EPD: Macon landfill makes significant strides since failed inspections

Crews dump and bury garbage high above the swamps of south Bibb County at the city landfill.
Crews dump and bury garbage high above the swamps of south Bibb County at the city landfill. bcabell@macon.com

The latest inspection of the main Macon landfill reveals considerable upgrades since the site failed two inspections earlier this year.

An Aug. 18 letter from the Georgia Department of Natural Resources’ Environmental Protection Division said the Walker Swamp Road landfill has resolved the majority of its violations. In the previous two inspections, the landfill was cited for an array of issues, culminating on June 17 with a score of 50, which is 25 points lower than a passing grade.

“The (Aug. 4) inspection revealed significant improvements in the operation of the landfill and the maintenance of the facility’s operational records,” Clayton Bristol, EPD environmental specialist, wrote in the letter to Macon-Bibb County Mayor Robert Reichert.

Among the changes at the landfill have been the addition of survey markers, ditches cleared of debris and the removal of woody vegetation.

Work is underway to remedy the final violation remaining by regrading three slopes, Macon-Bibb Solid Waste Director Kevin Barkley said Friday.

“Once we get them completed, we can put erosion control measures in place and get them revegetated,” he said.

The June 17 inspection was a follow-up after the landfill received a score of 70 -- five points away from passing -- in April. The Aug. 4 visit did not involve scoring the landfill and was only to check on the changes, said Todd Bethune, district manager of the EPD West Central office in Macon.

“We’re about at the end of things we asked to be fixed,” he said. “Once we get the (grading) resolved, the landfill will be scheduled for inspections like any other site.”
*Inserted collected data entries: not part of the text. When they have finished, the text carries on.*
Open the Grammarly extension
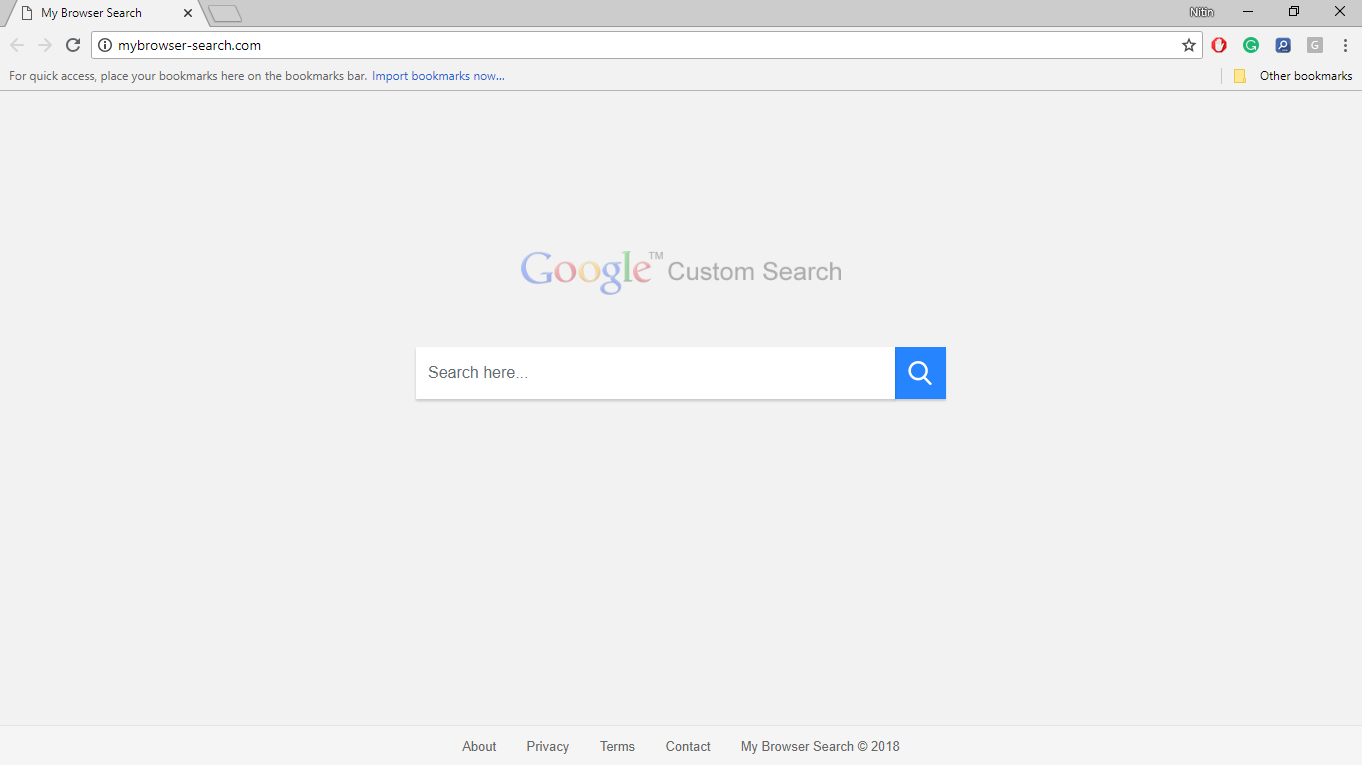The image size is (1362, 765). (x=1250, y=44)
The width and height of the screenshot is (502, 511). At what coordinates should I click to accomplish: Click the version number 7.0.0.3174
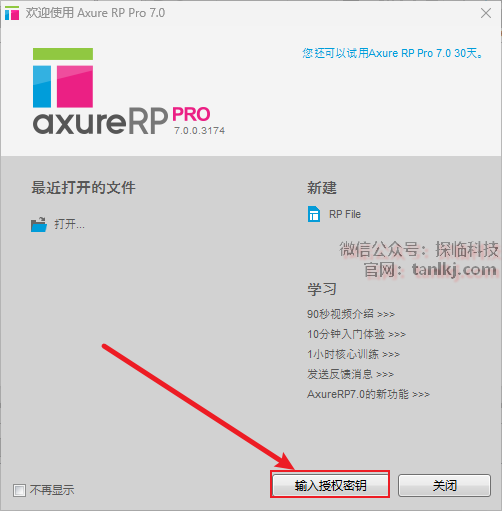(x=199, y=131)
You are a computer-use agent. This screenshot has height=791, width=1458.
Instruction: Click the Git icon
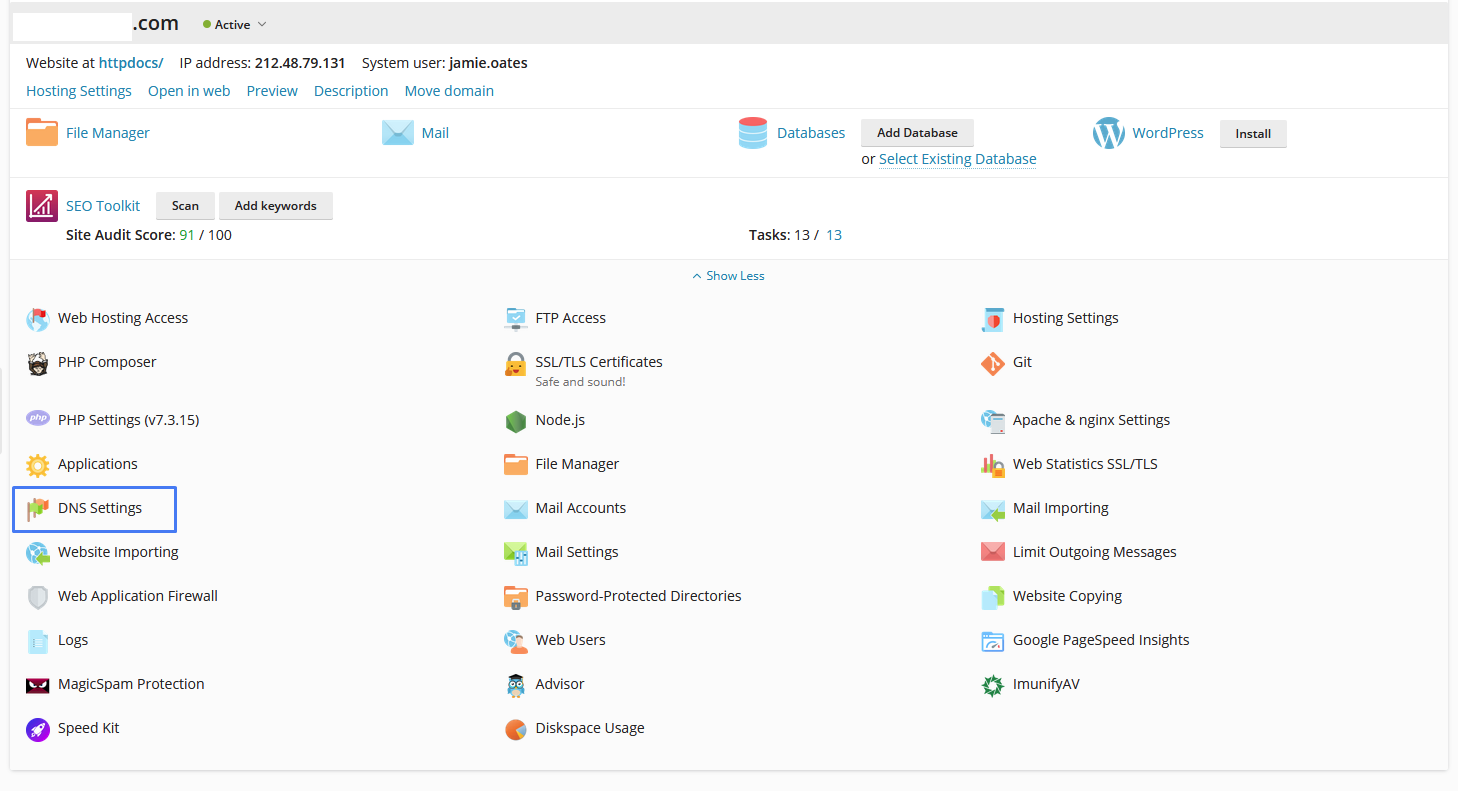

Macon-Bibb spokesman Chris Floore said many of the problems at the main landfill should not have become as serious as they did since they involved daily maintenance.

“I think we’re going to be keeping up with a passing score from now on,” he said.

Three solid waste employees, included two landfill supervisors, were fired or demoted earlier this summer due to the violations at the landfill.

While the main landfill has undergone improvements, a nearby inert landfill will close within six months. The 15-acre landfill, that stores items such as concrete, dirt and asphalt, did not meet new EPD guidelines since it falls within the flood plain of the Ocmulgee River, according to an EPD letter.

The landfill will be covered with two feet of soil while long-term options such as recycling and composting much of that material are being examined, Barkley said.

A plan presented in April recommends shutting down the main landfill, although it would take $9.3 million and five years to do so.